Aim of the task:
Can you continue the article on the MaNiTU tandem solar cell project, picking up right after its final sentence below?

Quoted passage:
MaNiTU – Materials for sustainable tandem solar cells with extremely high conversion efficiency
Solar cells with the highest efficiencies deliver electricity cost-effectively, demanding less space and materials. High efficiencies also enable new products, such as energy-independent buildings or electric cars, which can be recharged via solar cells. However, the efficiency of silicon solar cells can no longer be arbitrarily increased. The physical limits responsible for this can be overcome using tandem solar cells. With them, efficiencies above 35% are possible. Tandem solar cells are therefore in the focus of current solar cell research. At the same time, the photovoltaic capacity added annually will increase to more than 1 TWP worldwide within the next 5–10 years. These quantities also mean that critical materials (e.g. lead) are to be consistently avoided in the production of solar modules. Consequently, in the MaNiTu lighthouse project, six Fraunhofer institutes are joining forces in developing sustainable, highly efficient and cost-effective tandem solar cells based on new absorber materials.
“For Germany, the development of innovative and disruptive technologies such as tandem solar cells represents a further opportunity, alongside research, solar plant construction and the supply of materials, to carve out a leading role internationally in the manufacture of solar cells. This means that MaNiTU also opens up an alternative perspective for a successful European PV industry”, explains Dr. Andreas Bett, Head of the Fraunhofer Institute for Solar Energy Systems ISE and the project’s director.
Perovskite solar cell technology, which over the last ten years has managed to increase the efficiency of solar cells from 3.8 to 24.2%, has simplified the manufacture of cells and has the potential to substantially reduce production costs, lies at the heart of the project MaNiTU – materials for tandem solar cells with ultrahigh conversion efficiency. Perovskite materials are deemed to include any materials whose crystalline structure corresponds to that of the mineral calcium titanate. Such materials are especially good at absorbing light and enable high electron mobility – ideal for use in photovoltaic systems. Given their physical properties, these types of materials are also suited for use in tandem structures based on silicon solar cells.

Dataset entries:
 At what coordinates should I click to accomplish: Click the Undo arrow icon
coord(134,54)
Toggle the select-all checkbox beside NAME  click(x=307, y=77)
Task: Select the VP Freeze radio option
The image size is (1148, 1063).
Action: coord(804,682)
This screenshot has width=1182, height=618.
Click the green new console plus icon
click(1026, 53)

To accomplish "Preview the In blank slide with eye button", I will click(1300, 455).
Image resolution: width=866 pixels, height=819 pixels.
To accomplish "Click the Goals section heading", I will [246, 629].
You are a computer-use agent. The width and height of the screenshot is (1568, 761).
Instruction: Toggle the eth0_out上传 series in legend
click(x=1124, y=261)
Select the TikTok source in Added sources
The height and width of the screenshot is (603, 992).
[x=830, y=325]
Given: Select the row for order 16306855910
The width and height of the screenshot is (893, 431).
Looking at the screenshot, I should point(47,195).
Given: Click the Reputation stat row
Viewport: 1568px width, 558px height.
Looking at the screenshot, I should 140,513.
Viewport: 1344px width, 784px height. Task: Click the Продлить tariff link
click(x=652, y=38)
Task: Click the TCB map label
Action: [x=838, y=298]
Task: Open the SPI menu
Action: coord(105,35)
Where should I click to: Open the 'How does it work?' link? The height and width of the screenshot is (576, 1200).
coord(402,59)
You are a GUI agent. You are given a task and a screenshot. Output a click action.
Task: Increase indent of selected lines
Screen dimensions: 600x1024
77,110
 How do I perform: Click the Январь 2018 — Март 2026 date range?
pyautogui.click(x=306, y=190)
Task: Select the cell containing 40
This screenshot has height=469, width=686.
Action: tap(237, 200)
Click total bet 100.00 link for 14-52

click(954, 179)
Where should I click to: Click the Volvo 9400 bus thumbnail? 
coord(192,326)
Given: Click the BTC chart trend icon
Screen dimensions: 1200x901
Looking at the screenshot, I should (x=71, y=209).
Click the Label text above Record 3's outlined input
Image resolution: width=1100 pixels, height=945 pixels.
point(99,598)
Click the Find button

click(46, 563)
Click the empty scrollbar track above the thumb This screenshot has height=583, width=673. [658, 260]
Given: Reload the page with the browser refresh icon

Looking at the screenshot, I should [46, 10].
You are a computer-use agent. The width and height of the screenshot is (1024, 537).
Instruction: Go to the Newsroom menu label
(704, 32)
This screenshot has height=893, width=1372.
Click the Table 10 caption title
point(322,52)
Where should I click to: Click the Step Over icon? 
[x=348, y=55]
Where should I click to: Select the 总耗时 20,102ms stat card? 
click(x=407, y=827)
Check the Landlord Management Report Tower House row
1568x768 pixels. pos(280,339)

Answer area:
However, the use of lead means that this material is not without its drawbacks. Given that over the next five to ten years the power output of photovoltaic installations will increase to over 1 TWp, the use of critical materials in the construction of solar modules must be avoided wherever possible. Starting out with familiar perovskite absorber materials, the MaNiTU employs ultramodern techniques from materials science to develop new lead-free absorber layers and contact and passivation layers suitable for use with the former, enabling critical and toxic materials to be excluded from the outset. The innovative approach consisting of handling absorber and contact layers together enables the targeted use of interface effects for the desired functionalities. Perovskite technology is then combined with conventional silicon technology. This is achieved by depositing perovskite cells directly on silicon solar cells. Given that the individual solar cells are particularly efficient at using different sections of the solar spectrum, efficiency overall is increased and more electricity can be generated using the same area of solar cells. At the end of the project stability and high rates of efficiency are demonstrated at module level.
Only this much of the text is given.